Padahal selama ini Indonesia negara agraris, namun pada faktanya di lapangan jauh panggang dari api. Buktinya pemerintah masih sering melakukan impor bahan pangan. Ditambah dengan kebijakan impor beras jelang panen raya ini yang membuktikan tidak adanya keberpihakan kepada petani. “Dengan cara begini memang petani lokal tidak pernah dipikirkan,” tandas Gunardi.

Aman Tapi Tergantung

Perum Bulog Kantor Wilayah Jawa Barat sendiri tidak bisa berbuat banyak dalam menghadapi rencana impor beras. Kepala Humas Perum Bulog Kantor Wilayah Jawa Barat, Dessie Ekarti Kusumasari, berkata impor merupakan kebijakan pusat. Kendati demikian saat ini beras impor belum datang. Kalaupun kebijakan impor beras terealisasi, Bulog Jabar menjanjikan akan tetap memprioritaskan hasil panen petani lokal.

Alur penyaluran beras impor sendiri biasanya berawal dari Gudang gudang di DKI Jakarta, kemudian pindah ke daerah. “Semuanya terpusat, kita di sini belum ada perintah apa-apa dari pusat, serapan (berasnya) petani dulu diutamakan,” imbuh Dessie.

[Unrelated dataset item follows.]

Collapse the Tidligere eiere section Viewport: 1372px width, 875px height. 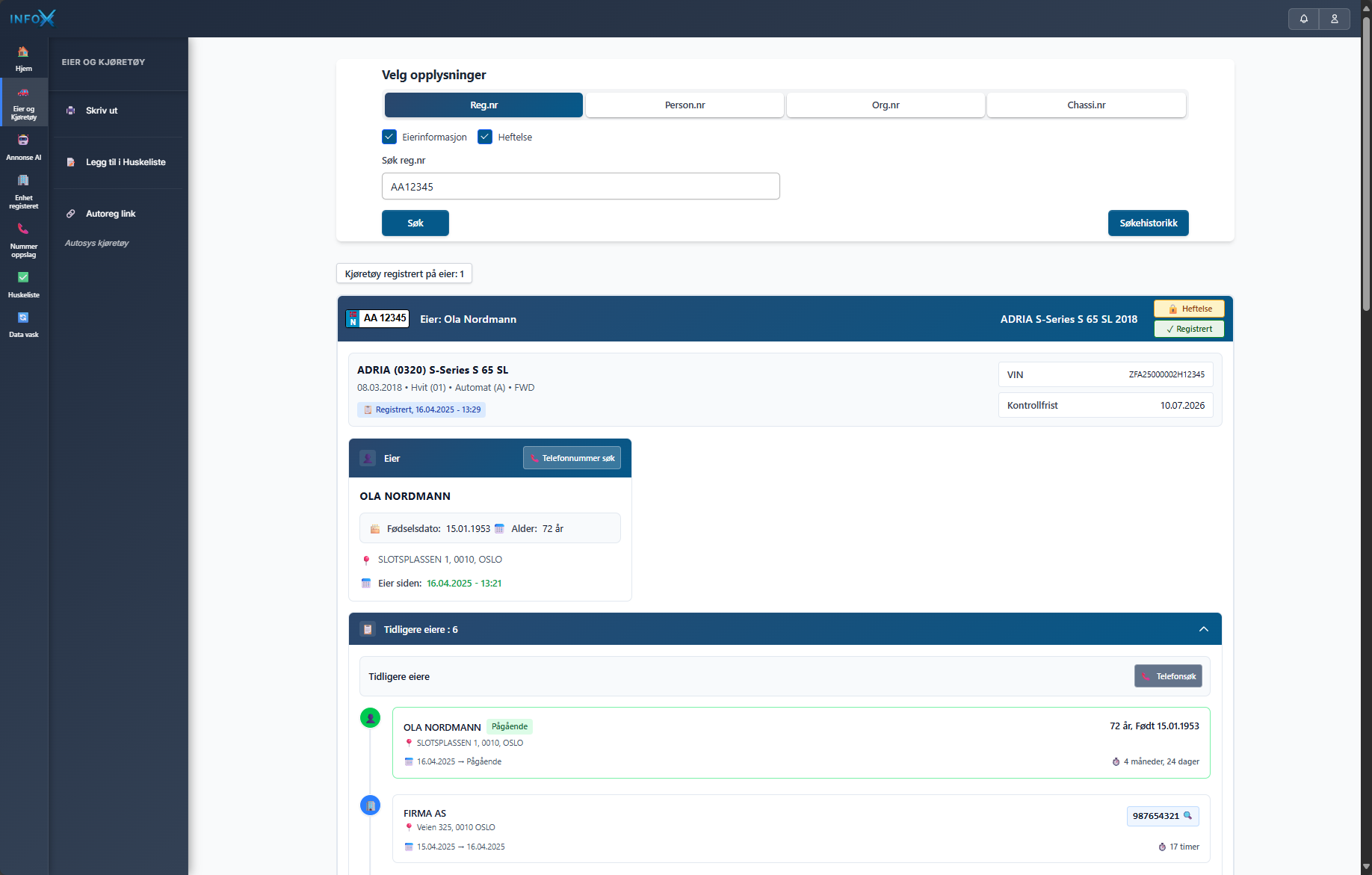point(1204,628)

Kepala Bidang Perdagangan dan Pengembangan e-commerce Disdagin Kota Bandung, Meiwan Kartiwajuga menyatkan stok beras Kota Bandung aman menjelang Ramadan dan lebaran 2021. Ia menegaskan tidak laporan kelangkaan beras.

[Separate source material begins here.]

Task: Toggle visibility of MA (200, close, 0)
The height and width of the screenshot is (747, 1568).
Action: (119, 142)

“Kalau saat ini masih aman, tidak ada kekurangan, kalau di pasar kita tiap hari kamis kita monitoring di pasar, sampai sejauh ini tidka ada laporan atau tidak ada yang mengeluhkan mengenai stok beras,” ungkapnya.

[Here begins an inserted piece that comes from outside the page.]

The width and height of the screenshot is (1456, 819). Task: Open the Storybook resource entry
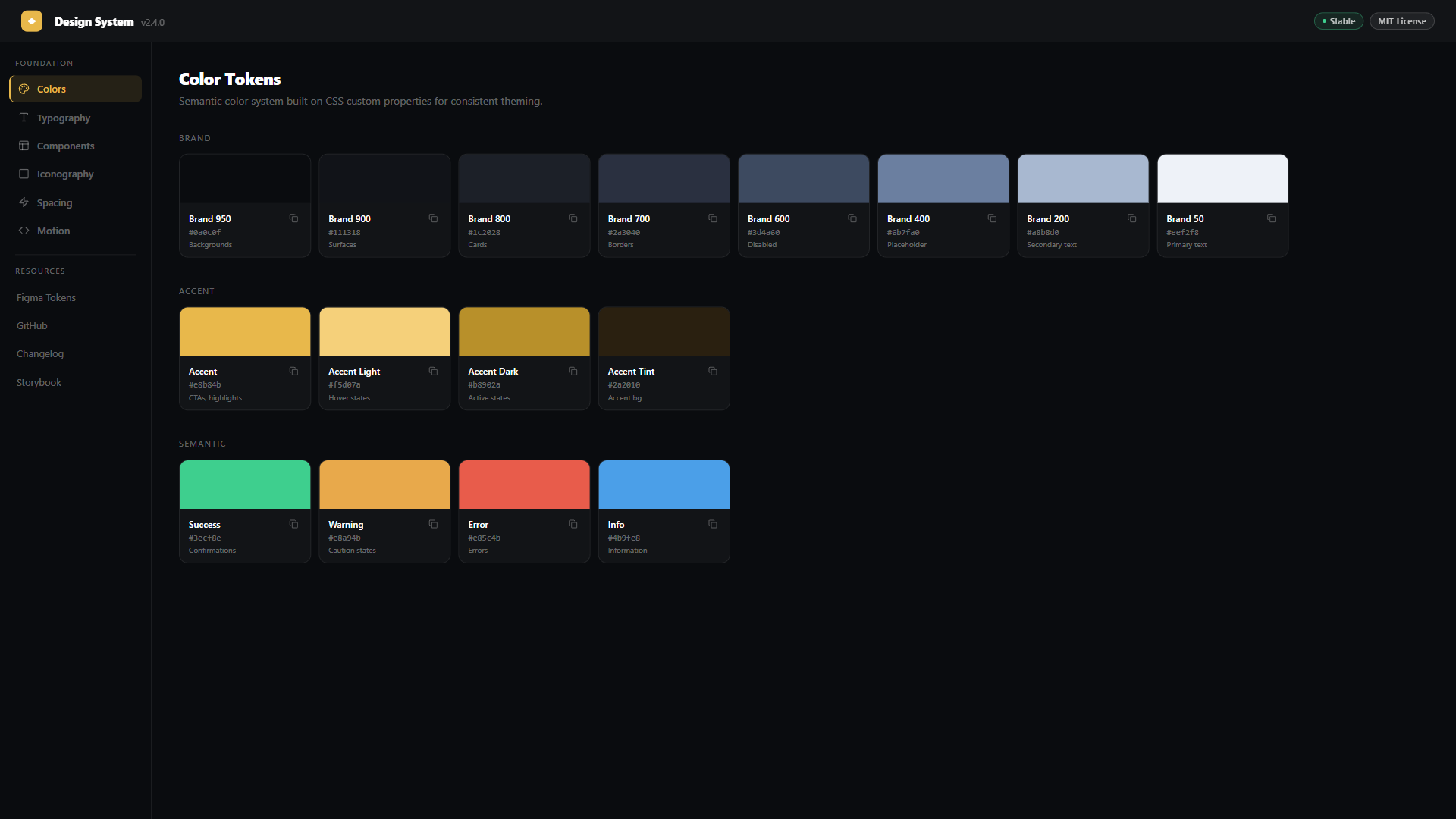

Meiwan juga bilang cadangan komoditi pangan lainnya aman, meski ada beberapa komoditi pangan yang harganya naik. Seperti cabai merah yang naik dengan kisaran harga Rp 120-130 ribu per kilogramnya.

Meski stok beras Kota Bandung dibilang aman, tak bisa dipungkiri selama ini Kota Kembang sangat tergantung pada pasokan pangan dari luar Bandung. Perlu diketahui, Kota Bandung membutuhkan sekiar 600 ton beras per hari. Sebanyak 95 persen kebutuhan beras didapat dari luar Bandung, dan hanya 5 persen yang dihasilkan dari sawah dalam kota.

Kota Bandung memang masih memiliki sawah produktif seluas 32,8 hektar. Dari sini dihasilkan 5 persen beras dari total kebutuhan Kota Bandung, dan berkontribusi pada pendapatan Pemkot Bandung sekitar Rp 350 juta, seperti disampaikan Walikota Bandung Oded M Danial dalam siaran pers Humas Kota Bandung, 25 Januari 2018.